Washington — The Supreme Court on Monday ordered a dispute over former President Donald Trump’s ability to block his critics on Twitter to be tossed out, bringing the battle over Mr. Trump’s Twitter account to a close as he is no longer in office and has since been banned from the platform.
The high court vacated a decision from the 2nd U.S. Circuit Court of Appeals against the former president and sent the case back to the lower court with instructions to dismiss it as moot.
The New York-based 2nd Circuit found Mr. Trump’s decision to block seven users from interacting with his Twitter account was unconstitutional, as the space associated with the former president’s account was a designated public forum.
In an opinion concurring with the court’s decision to throw out the case, Justice Clarence Thomas said the dispute “highlights the principal legal difficulty that surrounds digital platforms — namely, that applying old doctrines to new digital platforms is rarely straightforward.”
“As Twitter made clear, the right to cut off speech lies most powerfully in the hands of private digital platforms,” Thomas wrote. “The extent to which that power matters for purposes of the First Amendment and the extent to which that power could lawfully be modified raise interesting and important questions. This petition, unfortunately, affords us no opportunity to confront them.”
Noting Twitter’s ability to bar the former president from the platform, as it did in January, Thomas called the disparity between Mr. Trump and Twitter’s control “stark” and said “concentrated control of so much speech” today rests with a handful of digital companies.

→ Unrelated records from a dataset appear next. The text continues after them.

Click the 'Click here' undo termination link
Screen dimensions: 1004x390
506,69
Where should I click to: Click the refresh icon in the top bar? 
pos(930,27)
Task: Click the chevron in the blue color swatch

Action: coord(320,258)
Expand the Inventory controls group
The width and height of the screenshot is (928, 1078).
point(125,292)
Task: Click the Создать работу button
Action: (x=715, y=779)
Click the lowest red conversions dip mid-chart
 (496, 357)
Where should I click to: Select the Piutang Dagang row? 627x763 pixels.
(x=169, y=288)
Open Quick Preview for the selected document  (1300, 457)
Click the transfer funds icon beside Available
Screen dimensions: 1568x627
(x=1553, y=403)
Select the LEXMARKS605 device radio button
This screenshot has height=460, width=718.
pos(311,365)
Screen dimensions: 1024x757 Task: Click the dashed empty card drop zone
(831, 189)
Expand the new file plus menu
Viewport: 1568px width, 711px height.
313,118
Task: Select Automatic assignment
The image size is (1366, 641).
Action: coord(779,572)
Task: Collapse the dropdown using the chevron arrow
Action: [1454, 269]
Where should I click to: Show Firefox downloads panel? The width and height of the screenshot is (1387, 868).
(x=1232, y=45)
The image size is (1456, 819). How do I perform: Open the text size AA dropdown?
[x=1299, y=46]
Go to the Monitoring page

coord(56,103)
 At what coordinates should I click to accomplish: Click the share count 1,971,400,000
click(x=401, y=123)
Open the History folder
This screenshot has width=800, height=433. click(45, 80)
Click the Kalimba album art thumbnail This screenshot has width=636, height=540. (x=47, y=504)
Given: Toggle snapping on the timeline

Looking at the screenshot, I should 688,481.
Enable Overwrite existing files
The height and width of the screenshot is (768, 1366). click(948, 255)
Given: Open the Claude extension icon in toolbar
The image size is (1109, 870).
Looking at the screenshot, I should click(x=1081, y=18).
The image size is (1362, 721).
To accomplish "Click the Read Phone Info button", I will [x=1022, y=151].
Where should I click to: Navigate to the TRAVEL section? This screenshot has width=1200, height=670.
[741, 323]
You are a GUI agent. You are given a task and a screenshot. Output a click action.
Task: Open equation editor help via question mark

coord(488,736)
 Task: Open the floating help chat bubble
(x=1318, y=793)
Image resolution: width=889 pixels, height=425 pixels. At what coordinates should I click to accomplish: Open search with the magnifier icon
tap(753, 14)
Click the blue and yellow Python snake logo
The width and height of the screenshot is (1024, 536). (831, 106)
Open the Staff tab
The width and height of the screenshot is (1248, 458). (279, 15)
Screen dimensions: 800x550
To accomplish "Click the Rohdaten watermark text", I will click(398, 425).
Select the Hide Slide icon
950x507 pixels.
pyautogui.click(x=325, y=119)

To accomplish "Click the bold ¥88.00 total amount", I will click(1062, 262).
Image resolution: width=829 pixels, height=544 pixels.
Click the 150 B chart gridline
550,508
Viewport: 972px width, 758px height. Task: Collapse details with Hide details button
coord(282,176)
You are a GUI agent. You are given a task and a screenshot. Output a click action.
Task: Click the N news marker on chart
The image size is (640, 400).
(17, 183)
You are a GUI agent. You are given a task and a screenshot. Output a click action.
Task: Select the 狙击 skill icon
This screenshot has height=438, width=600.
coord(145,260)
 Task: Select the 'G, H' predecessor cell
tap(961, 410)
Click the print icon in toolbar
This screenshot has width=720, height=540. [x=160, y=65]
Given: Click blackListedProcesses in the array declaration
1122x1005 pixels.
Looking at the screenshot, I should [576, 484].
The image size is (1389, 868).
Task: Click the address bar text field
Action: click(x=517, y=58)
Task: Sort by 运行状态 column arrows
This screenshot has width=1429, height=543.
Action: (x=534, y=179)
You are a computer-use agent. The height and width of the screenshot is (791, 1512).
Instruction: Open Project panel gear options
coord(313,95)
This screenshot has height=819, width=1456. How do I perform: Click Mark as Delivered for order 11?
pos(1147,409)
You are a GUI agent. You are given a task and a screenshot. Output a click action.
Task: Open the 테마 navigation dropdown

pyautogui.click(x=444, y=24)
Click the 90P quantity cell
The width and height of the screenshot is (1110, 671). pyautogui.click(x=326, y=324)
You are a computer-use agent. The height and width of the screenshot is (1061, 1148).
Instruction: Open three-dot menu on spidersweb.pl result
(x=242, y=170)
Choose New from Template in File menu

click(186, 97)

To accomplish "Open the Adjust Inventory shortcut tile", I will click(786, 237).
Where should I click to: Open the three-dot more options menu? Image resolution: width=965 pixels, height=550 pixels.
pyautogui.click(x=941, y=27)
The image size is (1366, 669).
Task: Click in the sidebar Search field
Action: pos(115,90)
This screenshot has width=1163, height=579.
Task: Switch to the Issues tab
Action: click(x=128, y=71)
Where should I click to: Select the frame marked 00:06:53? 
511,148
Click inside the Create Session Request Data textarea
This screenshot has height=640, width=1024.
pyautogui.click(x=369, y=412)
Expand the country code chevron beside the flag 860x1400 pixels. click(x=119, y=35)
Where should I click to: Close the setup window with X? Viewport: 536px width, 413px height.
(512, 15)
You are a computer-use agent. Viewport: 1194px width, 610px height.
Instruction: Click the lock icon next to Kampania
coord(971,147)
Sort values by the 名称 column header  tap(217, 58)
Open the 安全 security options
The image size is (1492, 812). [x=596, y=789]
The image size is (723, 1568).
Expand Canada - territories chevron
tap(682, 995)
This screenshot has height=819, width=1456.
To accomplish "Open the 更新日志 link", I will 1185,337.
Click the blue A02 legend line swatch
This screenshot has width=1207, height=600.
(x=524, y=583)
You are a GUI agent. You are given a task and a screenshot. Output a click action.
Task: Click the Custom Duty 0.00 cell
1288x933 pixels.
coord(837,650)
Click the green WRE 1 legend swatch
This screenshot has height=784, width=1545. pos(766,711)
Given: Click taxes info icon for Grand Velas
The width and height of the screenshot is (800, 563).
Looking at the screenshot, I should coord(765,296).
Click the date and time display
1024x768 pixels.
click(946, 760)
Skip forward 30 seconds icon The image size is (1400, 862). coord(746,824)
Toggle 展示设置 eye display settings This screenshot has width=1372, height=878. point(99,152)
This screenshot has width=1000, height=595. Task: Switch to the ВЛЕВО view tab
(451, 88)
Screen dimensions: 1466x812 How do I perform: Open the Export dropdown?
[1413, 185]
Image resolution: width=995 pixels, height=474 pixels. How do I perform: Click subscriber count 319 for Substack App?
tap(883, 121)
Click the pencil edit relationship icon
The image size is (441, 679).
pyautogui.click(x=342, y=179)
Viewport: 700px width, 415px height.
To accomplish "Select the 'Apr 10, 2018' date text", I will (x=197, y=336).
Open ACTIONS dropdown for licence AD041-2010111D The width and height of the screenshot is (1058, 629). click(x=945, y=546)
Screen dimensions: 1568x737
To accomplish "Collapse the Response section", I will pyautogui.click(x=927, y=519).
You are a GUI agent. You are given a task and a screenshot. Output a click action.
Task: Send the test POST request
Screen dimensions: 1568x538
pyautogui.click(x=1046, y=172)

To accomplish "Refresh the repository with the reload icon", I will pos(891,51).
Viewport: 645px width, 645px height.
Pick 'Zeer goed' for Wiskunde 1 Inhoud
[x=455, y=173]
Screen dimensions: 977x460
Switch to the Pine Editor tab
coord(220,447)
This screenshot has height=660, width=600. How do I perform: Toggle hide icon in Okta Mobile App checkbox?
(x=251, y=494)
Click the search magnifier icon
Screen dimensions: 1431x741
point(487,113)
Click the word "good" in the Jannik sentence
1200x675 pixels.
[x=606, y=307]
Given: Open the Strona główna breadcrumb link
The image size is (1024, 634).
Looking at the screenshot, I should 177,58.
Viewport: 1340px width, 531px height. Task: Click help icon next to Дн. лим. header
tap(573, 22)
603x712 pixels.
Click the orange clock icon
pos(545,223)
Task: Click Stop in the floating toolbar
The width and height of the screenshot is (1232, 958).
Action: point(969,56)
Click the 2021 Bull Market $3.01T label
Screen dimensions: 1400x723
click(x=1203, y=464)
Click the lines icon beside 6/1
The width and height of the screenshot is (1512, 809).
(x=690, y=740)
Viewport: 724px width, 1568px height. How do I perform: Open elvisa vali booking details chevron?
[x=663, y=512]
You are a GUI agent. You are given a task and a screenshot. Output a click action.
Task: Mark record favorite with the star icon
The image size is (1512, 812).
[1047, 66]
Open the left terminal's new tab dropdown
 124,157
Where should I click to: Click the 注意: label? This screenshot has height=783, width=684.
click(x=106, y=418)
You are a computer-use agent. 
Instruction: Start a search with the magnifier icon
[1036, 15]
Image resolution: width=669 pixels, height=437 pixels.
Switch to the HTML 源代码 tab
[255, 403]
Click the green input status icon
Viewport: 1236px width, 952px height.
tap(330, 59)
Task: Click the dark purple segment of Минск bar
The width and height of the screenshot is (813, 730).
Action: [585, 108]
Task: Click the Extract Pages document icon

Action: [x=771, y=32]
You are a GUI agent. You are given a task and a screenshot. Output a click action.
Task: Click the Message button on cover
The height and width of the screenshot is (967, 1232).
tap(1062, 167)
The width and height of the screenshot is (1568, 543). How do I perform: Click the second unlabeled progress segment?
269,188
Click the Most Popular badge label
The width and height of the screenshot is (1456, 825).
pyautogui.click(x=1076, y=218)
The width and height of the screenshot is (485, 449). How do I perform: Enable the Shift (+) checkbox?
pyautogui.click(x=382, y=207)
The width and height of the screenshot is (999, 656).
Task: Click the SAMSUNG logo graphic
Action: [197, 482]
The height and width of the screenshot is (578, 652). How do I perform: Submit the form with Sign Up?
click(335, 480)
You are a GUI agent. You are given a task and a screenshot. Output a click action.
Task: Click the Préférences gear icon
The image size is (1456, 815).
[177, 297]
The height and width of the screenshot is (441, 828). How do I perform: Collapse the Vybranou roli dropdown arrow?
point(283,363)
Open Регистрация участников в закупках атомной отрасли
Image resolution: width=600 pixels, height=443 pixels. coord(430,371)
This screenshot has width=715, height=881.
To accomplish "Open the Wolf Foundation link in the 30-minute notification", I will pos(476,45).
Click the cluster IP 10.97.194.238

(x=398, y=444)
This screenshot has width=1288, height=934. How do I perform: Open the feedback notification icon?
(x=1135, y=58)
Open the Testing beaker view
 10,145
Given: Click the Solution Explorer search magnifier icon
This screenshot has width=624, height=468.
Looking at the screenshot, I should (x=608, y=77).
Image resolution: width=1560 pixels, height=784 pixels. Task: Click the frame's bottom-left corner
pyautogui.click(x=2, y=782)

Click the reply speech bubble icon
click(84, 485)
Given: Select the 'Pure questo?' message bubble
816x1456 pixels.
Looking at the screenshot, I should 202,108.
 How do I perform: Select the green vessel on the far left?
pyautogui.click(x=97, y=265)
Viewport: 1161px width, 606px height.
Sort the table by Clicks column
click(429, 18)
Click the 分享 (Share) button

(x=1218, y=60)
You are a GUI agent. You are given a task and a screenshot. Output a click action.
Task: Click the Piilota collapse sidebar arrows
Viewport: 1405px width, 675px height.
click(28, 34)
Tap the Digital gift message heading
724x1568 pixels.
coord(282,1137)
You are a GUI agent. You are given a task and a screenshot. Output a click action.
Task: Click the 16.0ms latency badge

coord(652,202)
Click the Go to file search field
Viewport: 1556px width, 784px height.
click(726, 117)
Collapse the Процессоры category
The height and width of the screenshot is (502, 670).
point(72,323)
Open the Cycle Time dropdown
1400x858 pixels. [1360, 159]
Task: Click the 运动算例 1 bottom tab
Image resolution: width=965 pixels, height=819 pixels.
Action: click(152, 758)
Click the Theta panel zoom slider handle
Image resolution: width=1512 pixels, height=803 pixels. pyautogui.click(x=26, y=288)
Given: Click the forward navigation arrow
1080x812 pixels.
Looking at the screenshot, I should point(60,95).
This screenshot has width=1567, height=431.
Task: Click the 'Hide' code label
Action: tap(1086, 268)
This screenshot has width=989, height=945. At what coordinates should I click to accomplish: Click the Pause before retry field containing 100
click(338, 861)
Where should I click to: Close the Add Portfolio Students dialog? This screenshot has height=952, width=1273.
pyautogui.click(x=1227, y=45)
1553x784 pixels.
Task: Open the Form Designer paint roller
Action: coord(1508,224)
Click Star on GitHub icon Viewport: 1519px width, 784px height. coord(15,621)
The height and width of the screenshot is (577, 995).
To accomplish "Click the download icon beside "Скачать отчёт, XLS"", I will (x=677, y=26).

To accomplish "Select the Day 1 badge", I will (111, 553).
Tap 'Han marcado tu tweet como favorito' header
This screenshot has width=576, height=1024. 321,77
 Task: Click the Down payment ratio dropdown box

“We will soon have no choice but to address how our legal doctrines apply to highly concentrated, privately owned information infrastructure such as digital platforms,” he wrote.
Jameel Jaffer, executive director of the Knight Institute, which brought the case on behalf of the Twitter users, said the group would have preferred for the Supreme Court to allow the 2nd Circuit’s ruling to remain on the books, but is pleased other appeals courts have adopted its reasoning.
“This case was about a very simple principle that is foundational to our democracy: Public officials can’t bar people from public forums simply because they disagree with them,” he said in a statement. “This simple principle helps ensure that people aren’t excluded from the democratic process on the basis of their political views, that public officials aren’t insulated from the opinions of their constituents, and that expressive forums that are important to our democracy aren’t transformed into echo chambers.”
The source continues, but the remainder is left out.